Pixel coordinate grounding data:
"""

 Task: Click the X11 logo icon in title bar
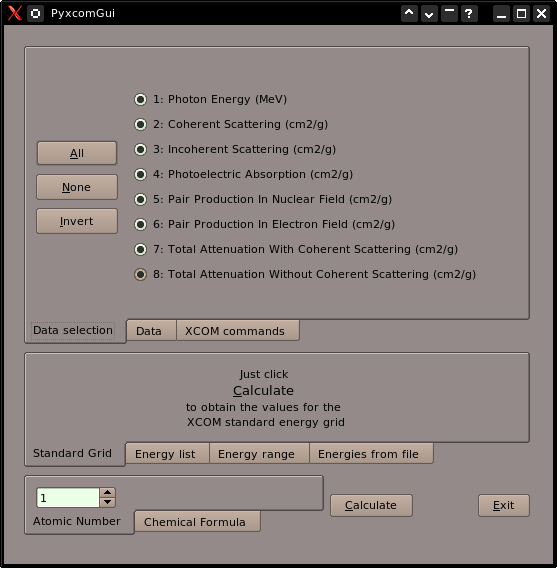(14, 13)
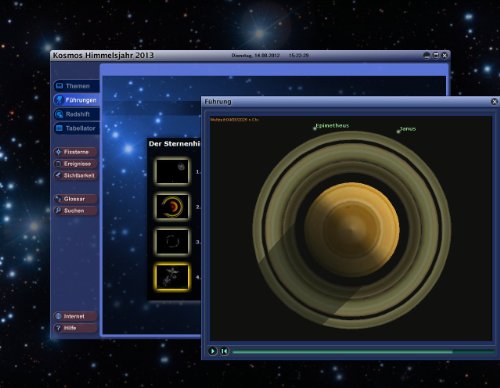This screenshot has height=388, width=500.
Task: Play the Führung tour video
Action: [212, 351]
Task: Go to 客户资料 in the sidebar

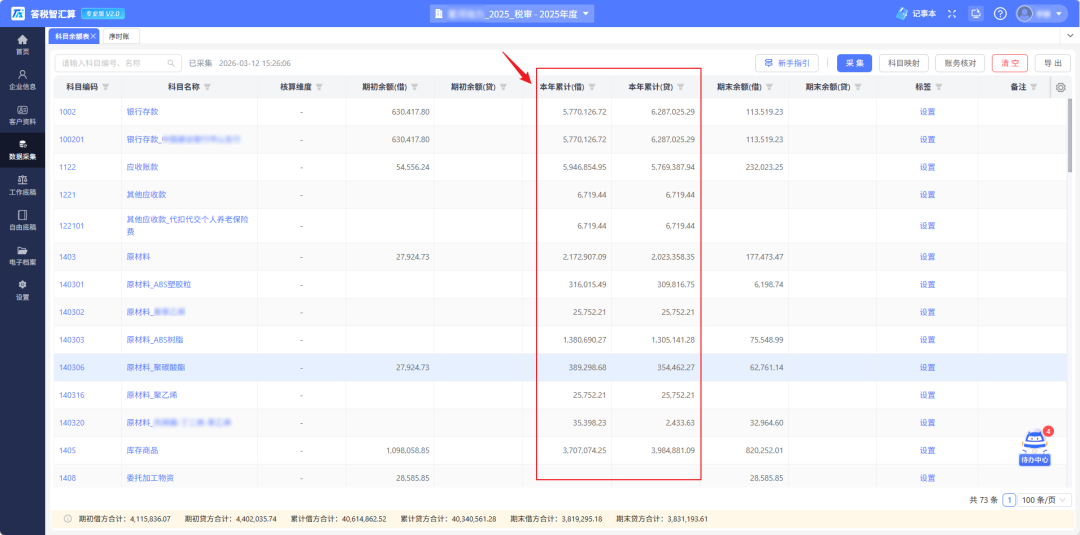Action: (x=22, y=114)
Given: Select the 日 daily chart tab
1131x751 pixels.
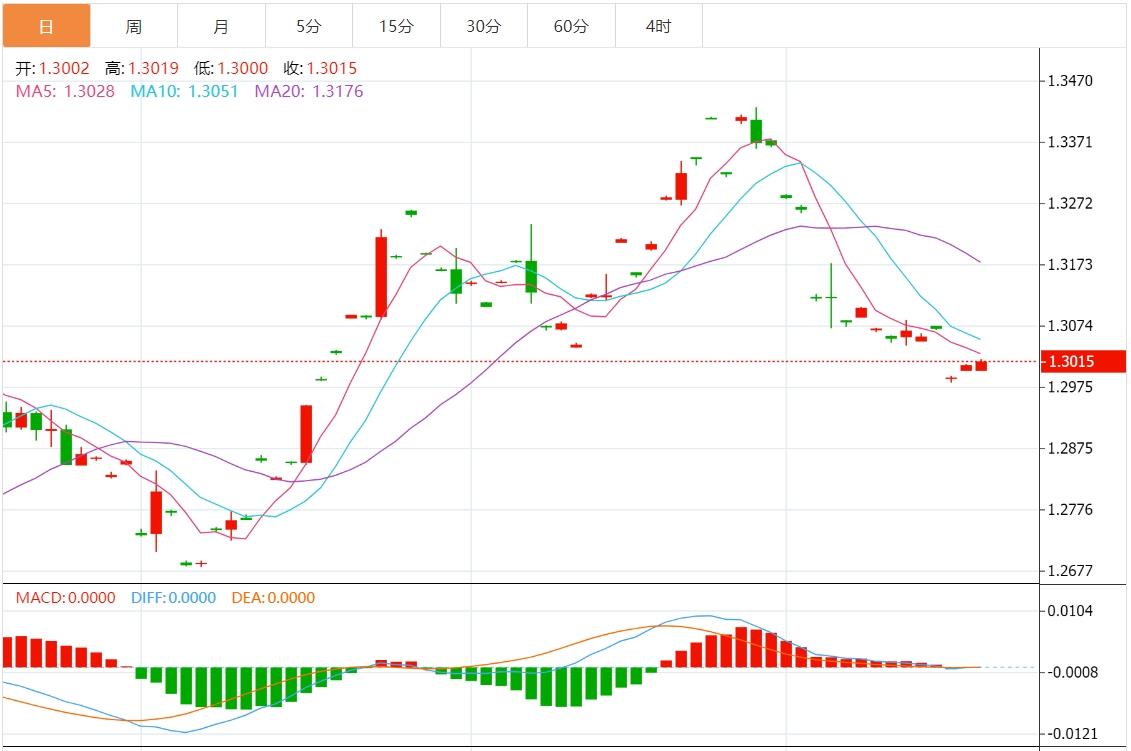Looking at the screenshot, I should (x=46, y=26).
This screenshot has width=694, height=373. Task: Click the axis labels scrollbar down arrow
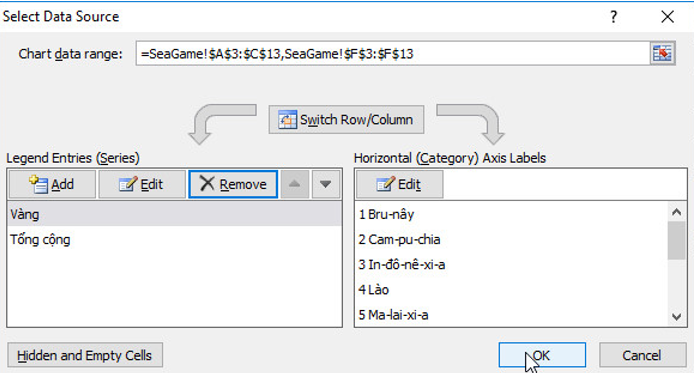(x=676, y=317)
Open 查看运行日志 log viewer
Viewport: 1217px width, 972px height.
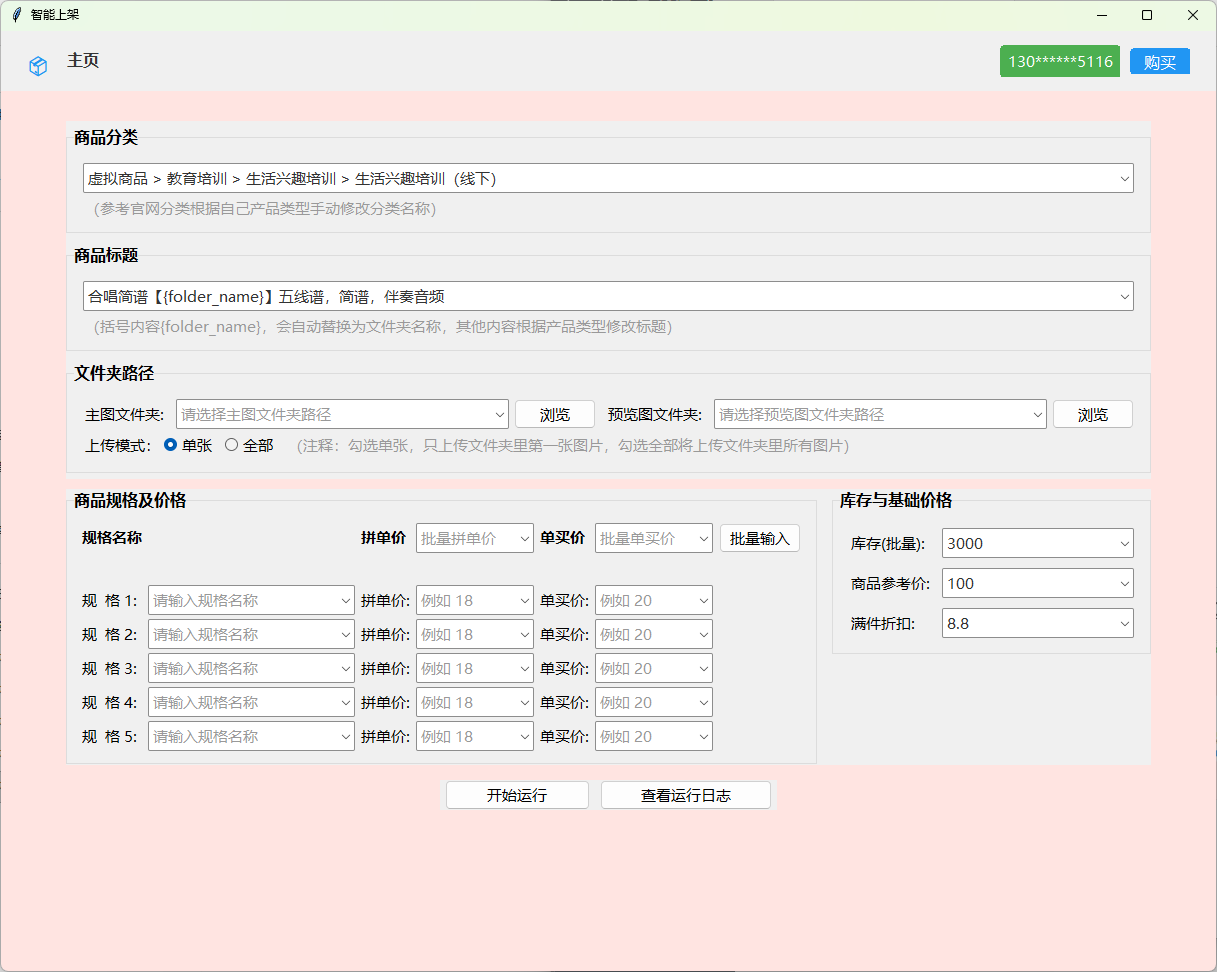pyautogui.click(x=685, y=796)
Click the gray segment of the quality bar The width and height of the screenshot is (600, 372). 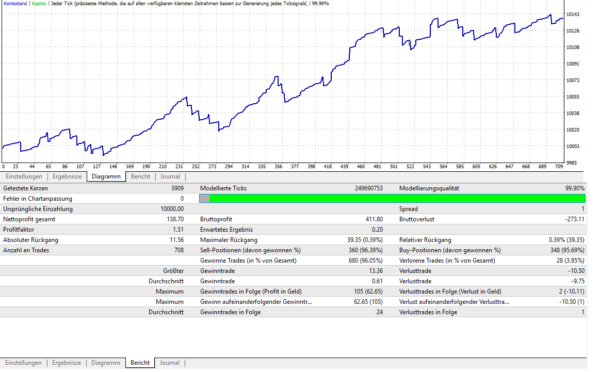[204, 198]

"""

## About this task:
In the entries above, find the line containing "1131x751 pixels." and the line containing "Open 查看运行日志 log viewer"; give again exactly those two lines and every line between them, minus the pictures.

## Your solution:
1131x751 pixels.
Looking at the screenshot, I should (x=46, y=26).
This screenshot has width=694, height=373. Task: Click the axis labels scrollbar down arrow
(x=676, y=317)
Open 查看运行日志 log viewer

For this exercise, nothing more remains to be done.